このところ、Z世代周りの研修企画や、ハラスメント研修などで講師をすることが増えている。その際に「叱るべきところは叱るべき」という話が出て、議論になることがある。

自分も実務でのOJTはそのスタンスでやってきたけれども、プラスに働いているのか正直わからない。

人を叱るのは嫌だ。ストレスでしかないし、叱る必要がある場面が多いと叱りすぎたり、叱ることが癖になってしまうことがある。そうしたときは日々自己嫌悪があり、自分のモチベーションも下がってしまう。

そして、そもそも僕自身が少しでも人から何かを言われると、(見た目にはわからないかもしれないが)疲れ切ってしまう。そうしたところの理解を深めたかった。

「怒る」も「叱る」もある意味では同じ

怒ると叱るの違いなどはよく語られる。「怒るは自分のため、叱るは他者のため。」「怒るのはだめだけど、叱るなら良いのだ」と。

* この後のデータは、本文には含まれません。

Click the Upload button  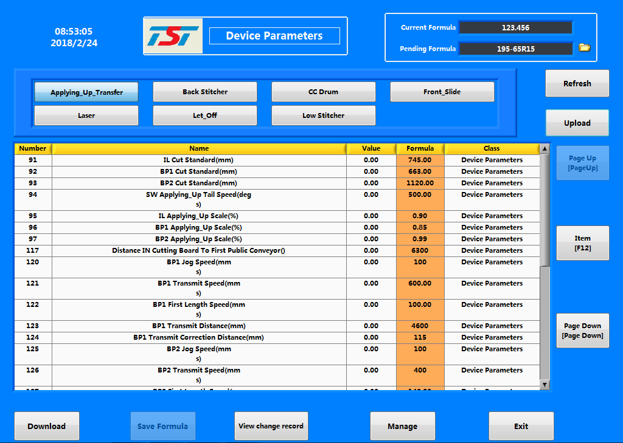click(577, 123)
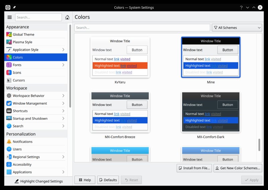
Task: Open the hamburger menu in sidebar
Action: [9, 17]
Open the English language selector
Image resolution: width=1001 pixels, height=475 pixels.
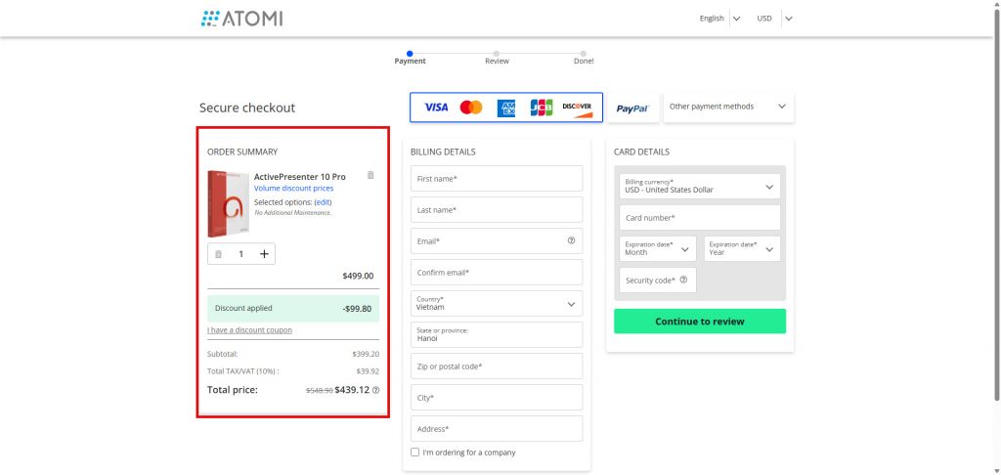(x=719, y=18)
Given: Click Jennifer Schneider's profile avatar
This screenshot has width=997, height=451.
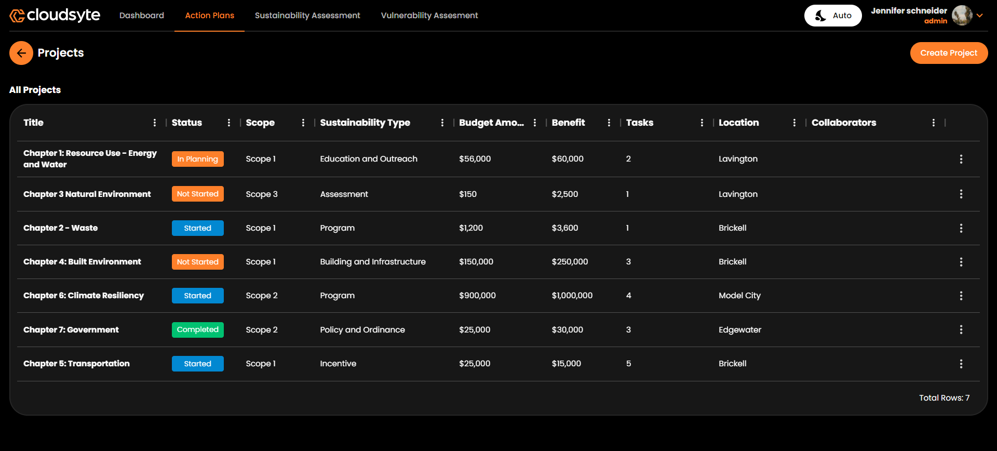Looking at the screenshot, I should [962, 16].
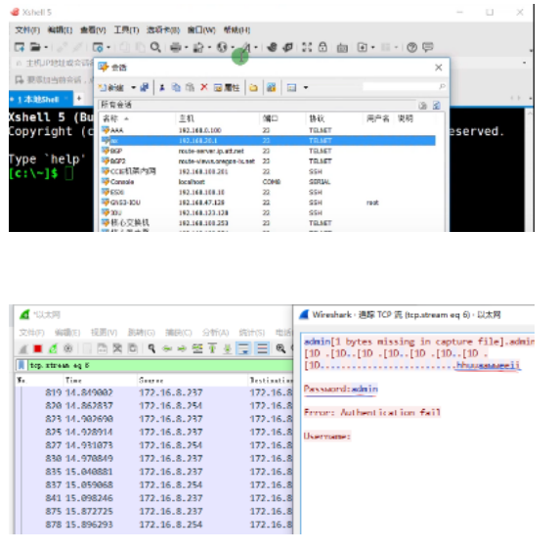Expand the new session dropdown arrow
The image size is (559, 551).
point(133,87)
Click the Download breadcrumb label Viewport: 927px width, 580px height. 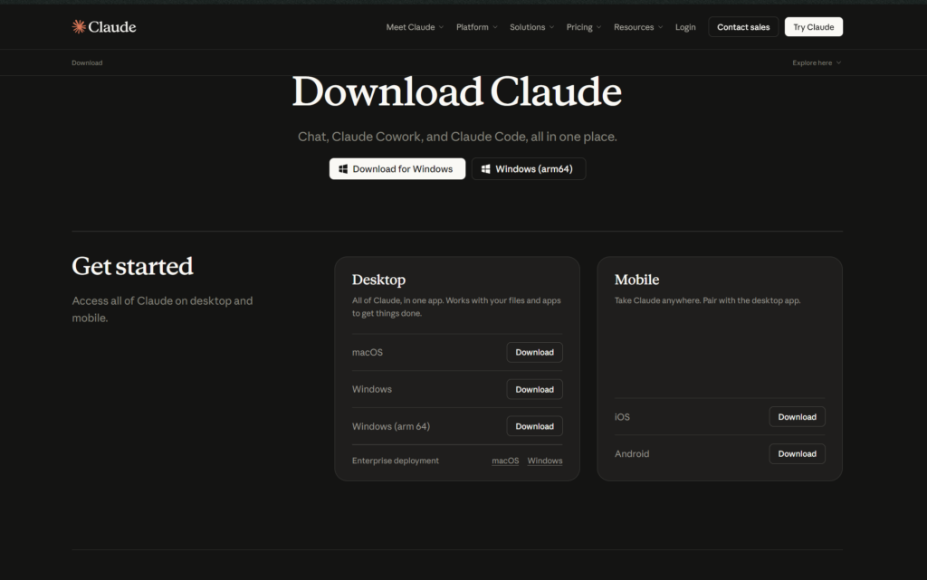click(x=88, y=63)
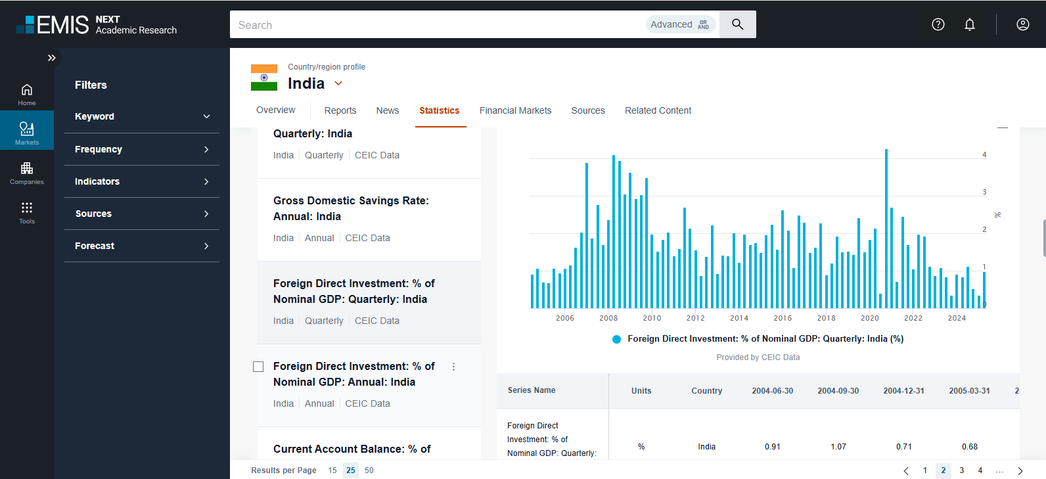Screen dimensions: 1046x479
Task: Open the user account profile icon
Action: (x=1022, y=24)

怒ろうが叱ろうが、両者ともに攻撃性がある。それが相手、更には周囲にネガティブ感情を生むことには差がなく、どれだけ怒りをマネジメントしようが、ネガティブ感情を与えていたら意味がない。

怒られている側も叱られている側も、強度が違うだけで内容が同じであれば、両者には気休め程度の差しかない。

怒る、叱るで人は動く、ただし一時的に

本書では、問題行動には叱っても良いが、「効果はない」とする。また、副作用の大きさを指摘する。

叱るには人の変化、特に行動を促す側面がある。叱るは罰だ。罰は権威に基づいて執行され、他者を操作できる。権力の行使は、3大欲求の一つだから快感だ。

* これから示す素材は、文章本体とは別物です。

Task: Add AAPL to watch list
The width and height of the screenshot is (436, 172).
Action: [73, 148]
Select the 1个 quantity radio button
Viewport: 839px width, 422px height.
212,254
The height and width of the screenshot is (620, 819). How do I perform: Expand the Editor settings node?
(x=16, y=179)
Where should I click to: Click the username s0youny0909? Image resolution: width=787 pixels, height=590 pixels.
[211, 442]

他者が叱って動くことは、叱り手には甘美な成功体験となる。叱ることで報酬が与えられるのだ。そして、人は成功体験というフィードバックがあると行動を繰り返す。

メンタルモデルに「苦しまないと人は変わらない」があるから叱ることが選択される。そして、それがなくてはならないもの、つまり中毒を生む。

叱りには学習効果がほぼない

では、叱られた側は望んで動いているのだろうか。本書では、脳科学にも言及する。扁桃体は苦痛が予想される際に恐怖反応を引き起こし、島皮質が苦痛そのものに対応する。つまり、叱られたら不快を避けたくなる。だから動くのだ、一時的に。望んで動いているわけではない。痛みからは、逃げるなどの回避をするのが普通だ。

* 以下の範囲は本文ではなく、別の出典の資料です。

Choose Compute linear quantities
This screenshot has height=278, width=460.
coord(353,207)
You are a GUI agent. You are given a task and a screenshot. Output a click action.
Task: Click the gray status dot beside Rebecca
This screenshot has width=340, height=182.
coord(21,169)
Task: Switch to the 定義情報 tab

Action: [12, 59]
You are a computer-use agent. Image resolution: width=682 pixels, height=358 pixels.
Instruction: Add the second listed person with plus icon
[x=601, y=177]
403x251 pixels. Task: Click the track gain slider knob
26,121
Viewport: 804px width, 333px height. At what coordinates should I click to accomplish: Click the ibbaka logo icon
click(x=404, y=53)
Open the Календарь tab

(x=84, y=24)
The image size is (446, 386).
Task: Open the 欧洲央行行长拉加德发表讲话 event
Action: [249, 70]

しかし、叱られると人は守りに入る。学びはある意味では攻めだ。守りながら攻めるのは難しい。

身体の痛みと心の痛みに対して、脳のメカニズムは共通らしい。ひどい言葉を投げつけられると、殴られたのと同じショックを受けるのだ。また、仲間はずれなどでも。

厚労省の定めたパワハラ6類型には、精神的攻撃や人間関係からの切り離しがある。納得だ。

また、痛みを与えられないように目立つのを避ける。以下は、先日読んだ「炎上社会を考える」という本だが、ここでも炎上を避けるために目立たない心理性が書かれていた。

この心理からわかることは、今の世の中には心理的な痛みが多いということではないか。体罰は減ったが、それが心理的な罰に形を変えているのかもしれない。

中毒症状

叱って動く成功体験はまた叱るという行動を生むが、叱られた側はそれに慣れる。いちいち反応していたらきりがないから軽度な刺激には無反応になっていく。これを馴化という。

そうすると、甘美な体験が得られなくなった叱り手はエスカレートする。まさにパワハラのメカニズムと同じだ。更に強く言う、人格否定する、暴力を振るう、そうなっていく。本書の表紙にある、「殴ってもわからないやつはもっと強く殴ればいい」が生まれるわけだ。

人を育てたいと思う人ほど、変化を期待して叱る。そのマインドセットにはやはり「叱れば変わる」がある。

叱っているひとを叱るのも良くない

当社のハラスメント研修では、第三者介入というのを採用していて、研修参加者をハラスメントの潜在的加害者という立場を取らない。それは、潜在的加害者と見なすことが、叱ることと近い攻撃になるからだとも捉えられる。

ではどうすれば良いのか。長くなったので、2回目に書こう。

次回はこちら。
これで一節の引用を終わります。